Which is the fastest method to calculate means square error in large image dataset?

260 Views Asked by At

I'm trying to calculate the mean square error in an image dataset(CIFAR-10). I have a numpy array of dimension 5*10000*32*32*3 which is, in words, 5 batches of 10000 images each with dimensions of 32*32*3. These images belong to 10 categories of images. I have calculated average of each class and now I'm trying to calculate the mean square error of each of the 50000 images wrt the 10 average images. Here is the code:

for i in range(0, 5):
  for j in range(0, 10000):
      min_diff, min_class = float('inf'), 0
      for avg in class_avg:  # avg class comprises of 10 average images
          temp = mse(avg[1], images[i][j])
          if temp < min_diff:
              min_diff = temp
              min_class = avg[0]
      train_pred[i][j] = min_class

Problem: Is there any way to make it faster. Any numpy magic? Thank you.

1

There are 1 best solutions below

2
On BEST ANSWER

You can use expand_dims and tile.

There are many ways of expanding the dimension of an array, I will use one of them, which is something like [:,None,:], this adds a new axis in the middle.
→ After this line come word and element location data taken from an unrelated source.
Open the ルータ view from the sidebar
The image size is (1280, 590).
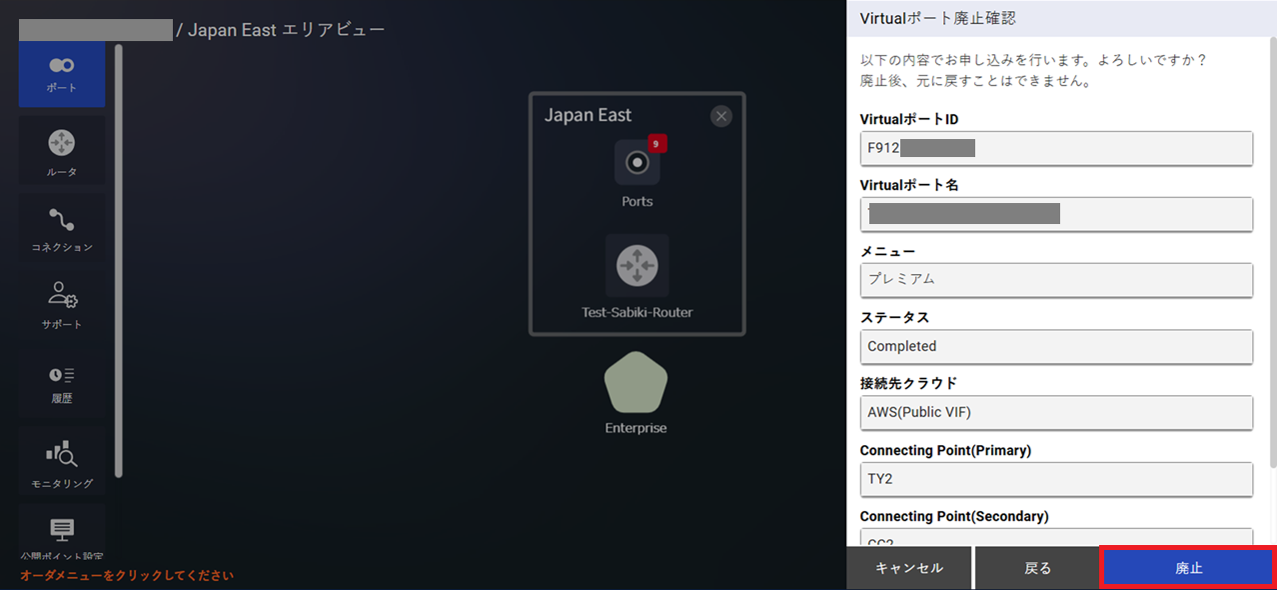point(61,150)
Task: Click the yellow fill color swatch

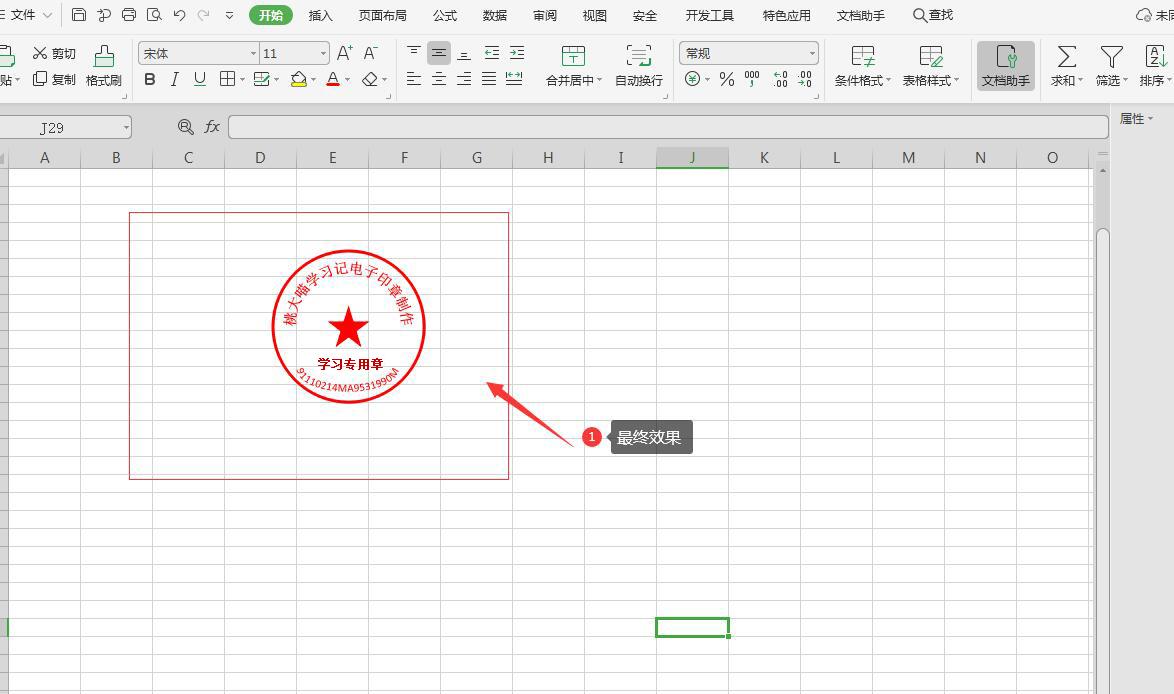Action: [298, 79]
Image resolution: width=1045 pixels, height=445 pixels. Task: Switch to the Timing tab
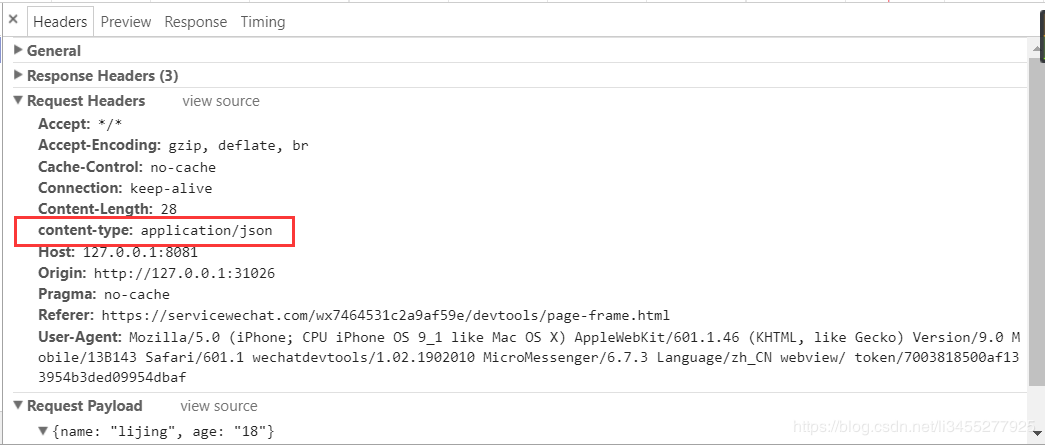[x=263, y=21]
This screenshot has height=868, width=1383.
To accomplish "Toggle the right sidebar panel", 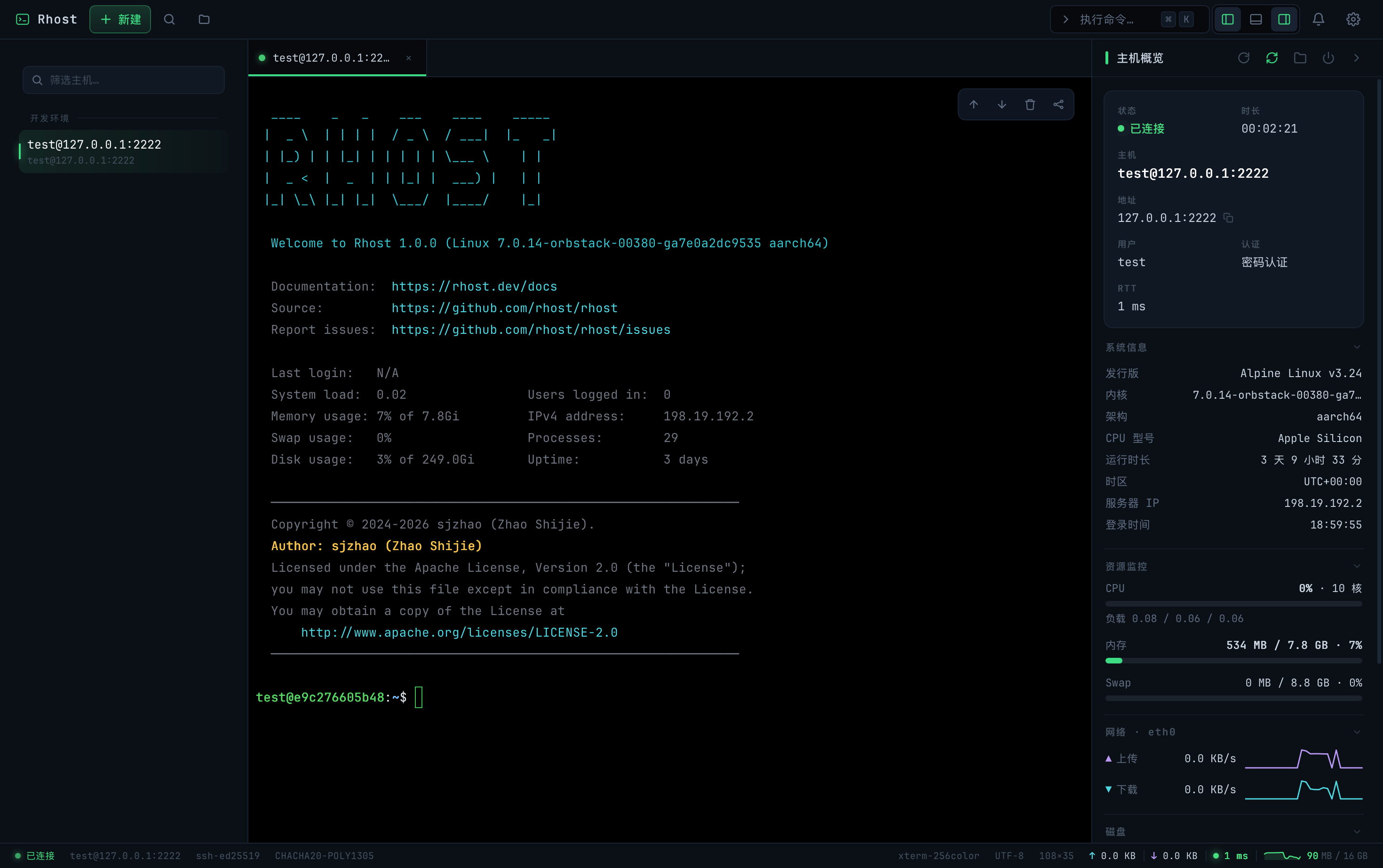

Below is an example of how you can combine the two methods to fulfill your task:

test = np.ones((5,100,32,32,3)) # batches of images 
average = np.ones((10,32,32,3)) # the 10 images 
average = average[None,None,...] # reshape to (1,1,10,32,32,3)

test = test[:,:,None,...] # insert an axis 
test = np.tile(test,(1,1,10,1,1,1)) # reshape to (5,100,10,32,32,3)
print(test.shape,average.shape)

mse = ((test-average)**2).mean(axis=(3,4,5))
class_idx = np.argmin(mse,axis=-1)

UPDATE

The purpose of using expand_dims and tile is to avoid using a for-loop. However, the np.tile operation will create 10 replicates of the original array, this will definitely hurt the performance if the array is large. To avoid using np.tile, you can try the code below:

labels = np.empty((5,100,10))
average = np.ones((10,32,32,3))
average = average[None,...]

test = np.ones((5,100,32,32,3))

for ind in range(10):
    labels[...,ind] = ((test-average[:,ind,...])**2).mean(axis=(2,3,4))
labels = np.argmin(labels,axis=-1)